The trouble with Trump's debt position, though, is that his own proposals, according to virtually every analysis that's been done of his plans should he become president, would increase U.S. debt dramatically.
Among the analyses: the left-leaning Brookings Institution figures debt to increase by $10 trillion, the Committee for a Responsible Federal Budget puts the figure at $11.5 trillion, and Moody's Analytics chief economist Mark Zandi said a $11 trillion Trump increase would accompany a "lengthy recession."
Should Trump get elected, then, and be allowed to implement his agenda, U.S. debt would swell past $30 trillion.
The debt would be generated by a combination of increased infrastructure spending and tax cuts both for individuals and businesses. Trump wants to cut the number of tax brackets from seven to three, reducing rates particularly for middle-income payers, and he would slash business taxes to 15 percent from 35 percent now.
He has said the growth the plan will generate will offset the rise in debt, though many analyses doubt that will happen.

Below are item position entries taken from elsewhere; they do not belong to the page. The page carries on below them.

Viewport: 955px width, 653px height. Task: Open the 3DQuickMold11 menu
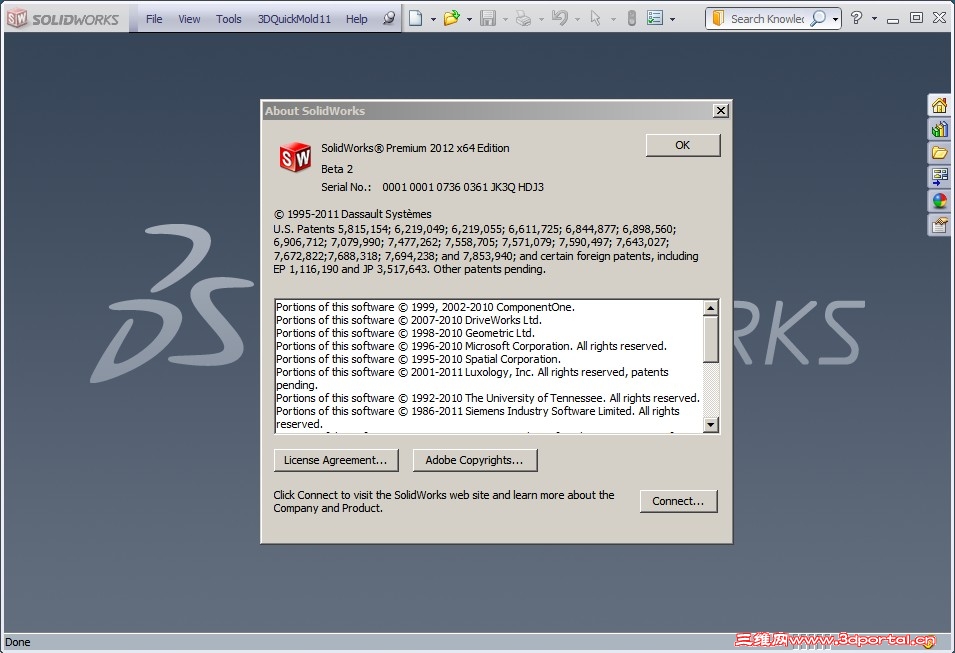click(x=294, y=18)
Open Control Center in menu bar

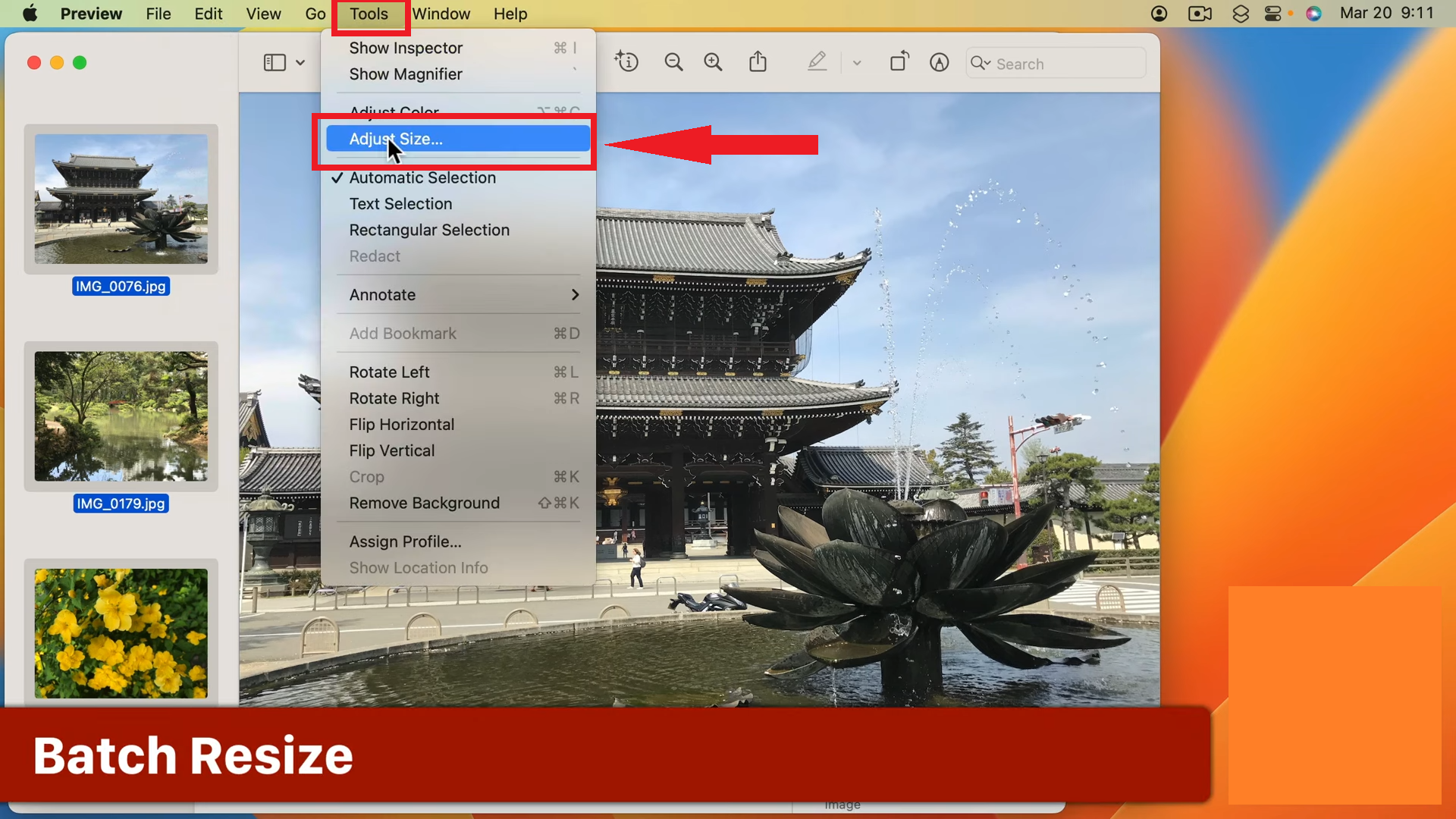(x=1273, y=14)

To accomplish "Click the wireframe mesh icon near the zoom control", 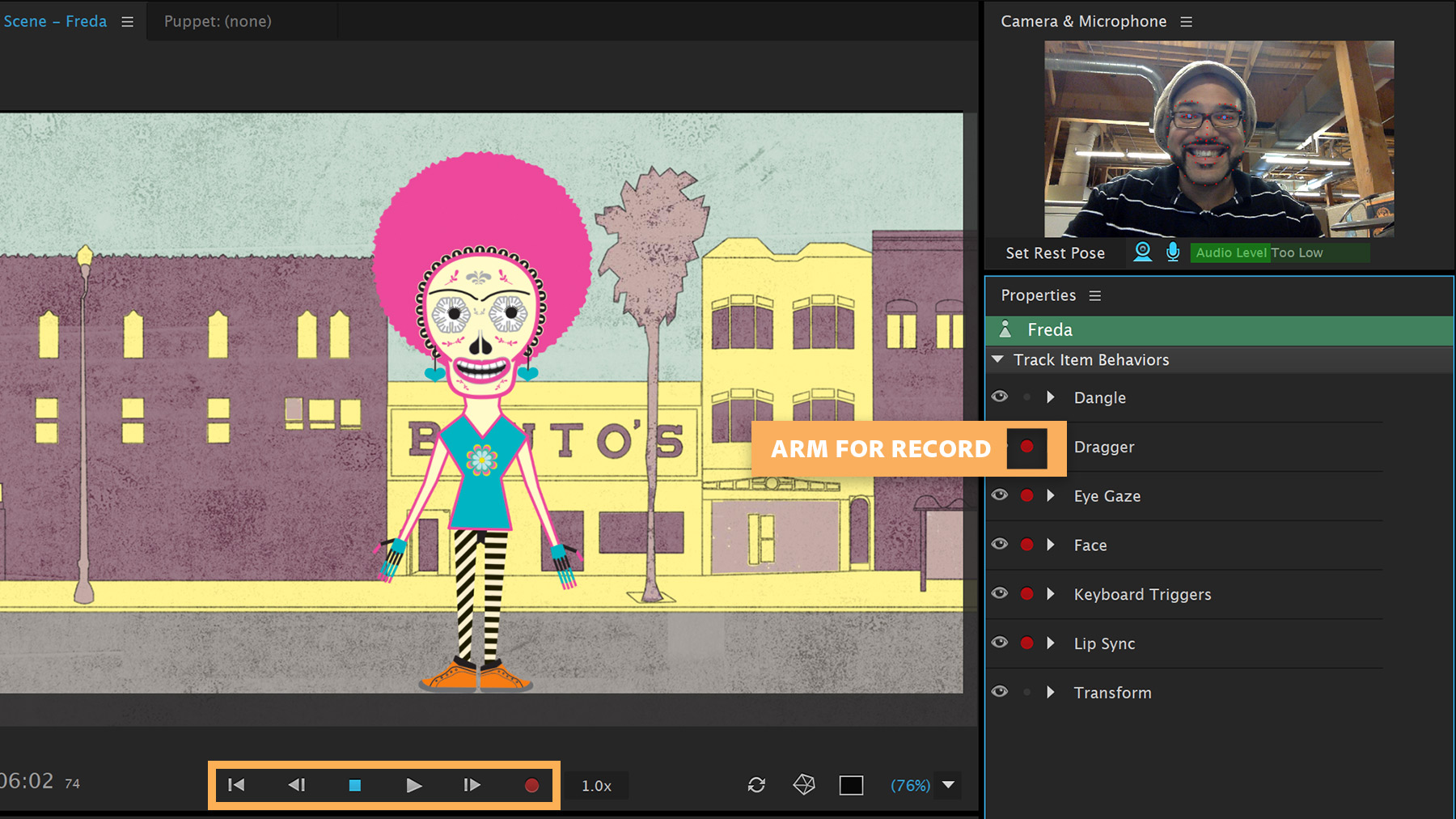I will point(803,784).
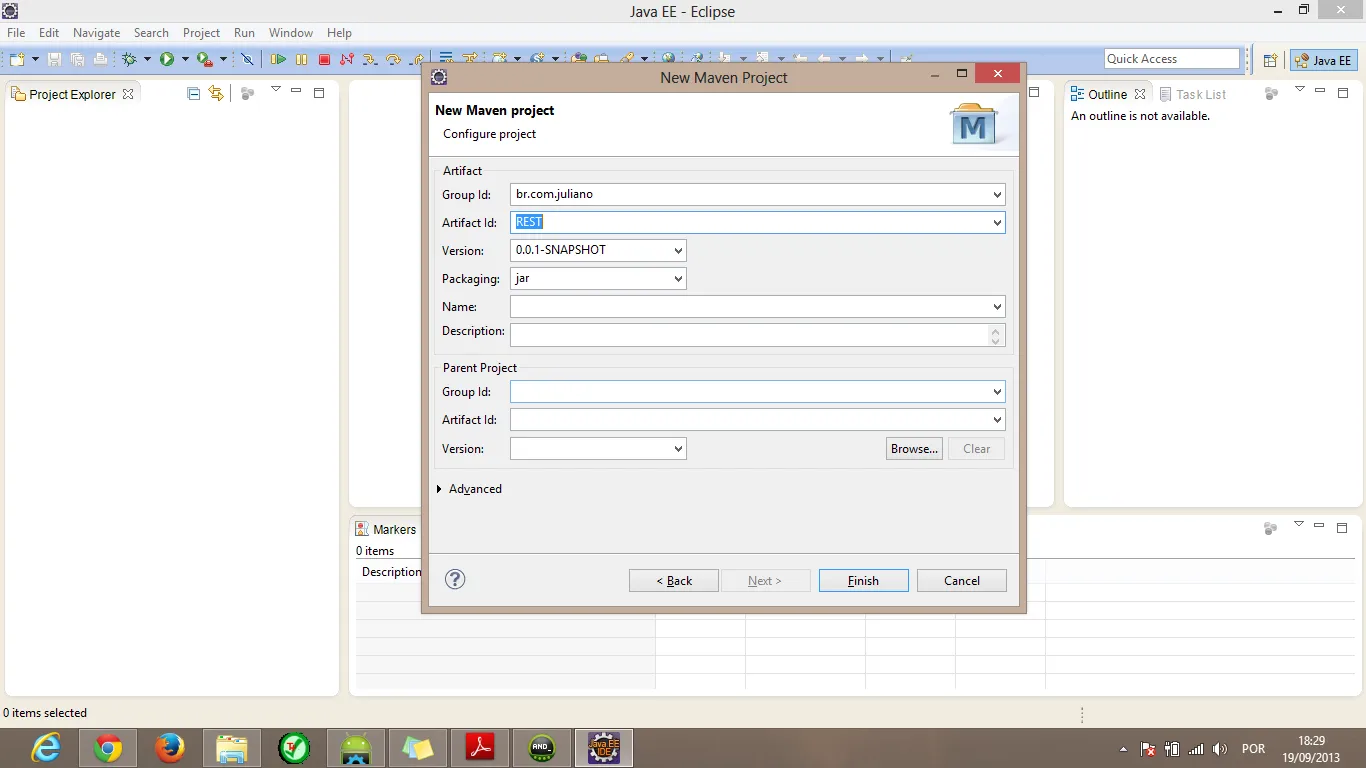The height and width of the screenshot is (768, 1366).
Task: Click the Suspend pause icon in toolbar
Action: (301, 60)
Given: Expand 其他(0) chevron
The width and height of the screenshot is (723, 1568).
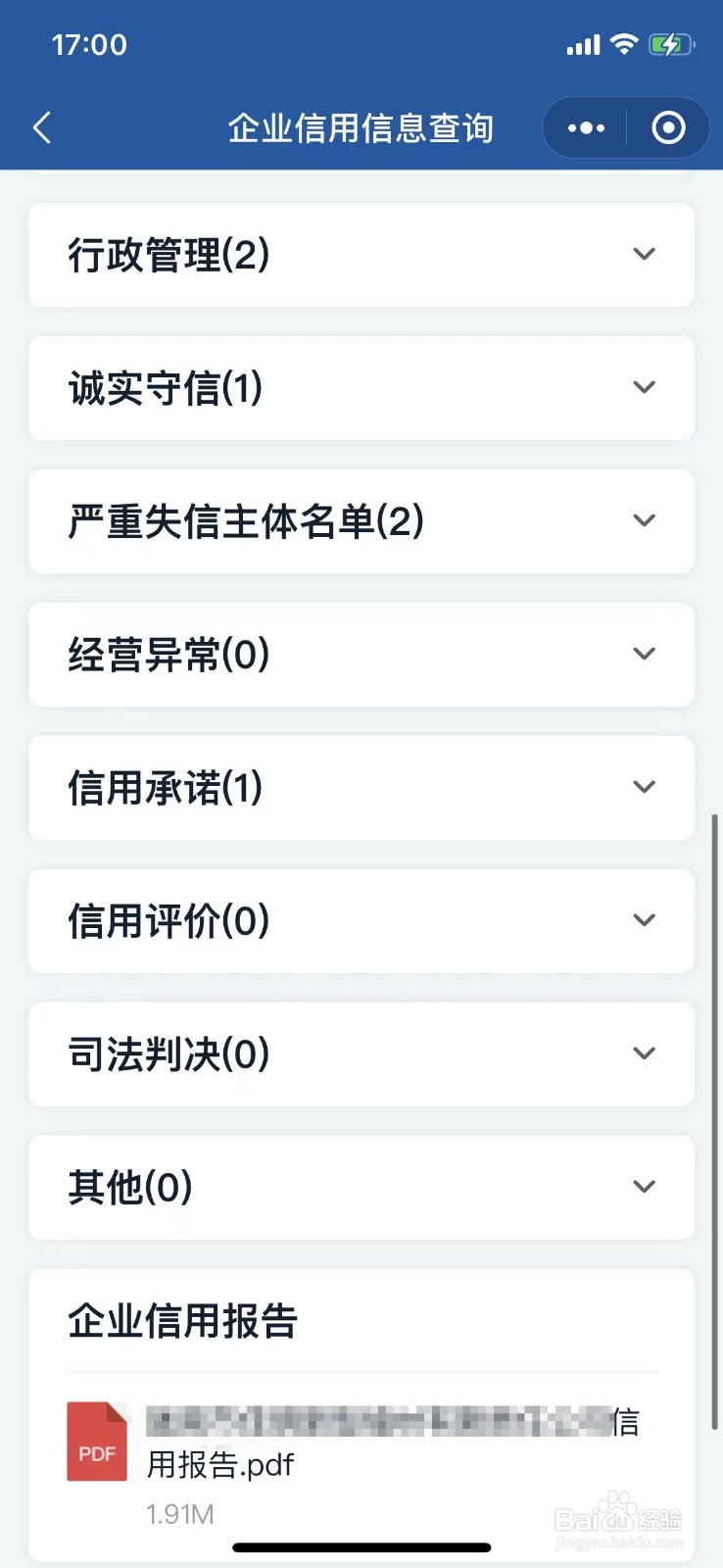Looking at the screenshot, I should 644,1187.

In the CNBC interview, Trump seemed to acknowledge the disparity between being anti-debt and pro-fiscal stimulus.
"We have a country that needs massive investment and at the same time we're at $20 trillion" in debt, he said.
The chances of Trump's spending plans becoming reality are slim. In fact, a growing chorus of Wall Street economists believes either he or Democratic nominee Hillary Clinton will face a gridlock environment in Washington amid the competing interests and party alignments in Congress.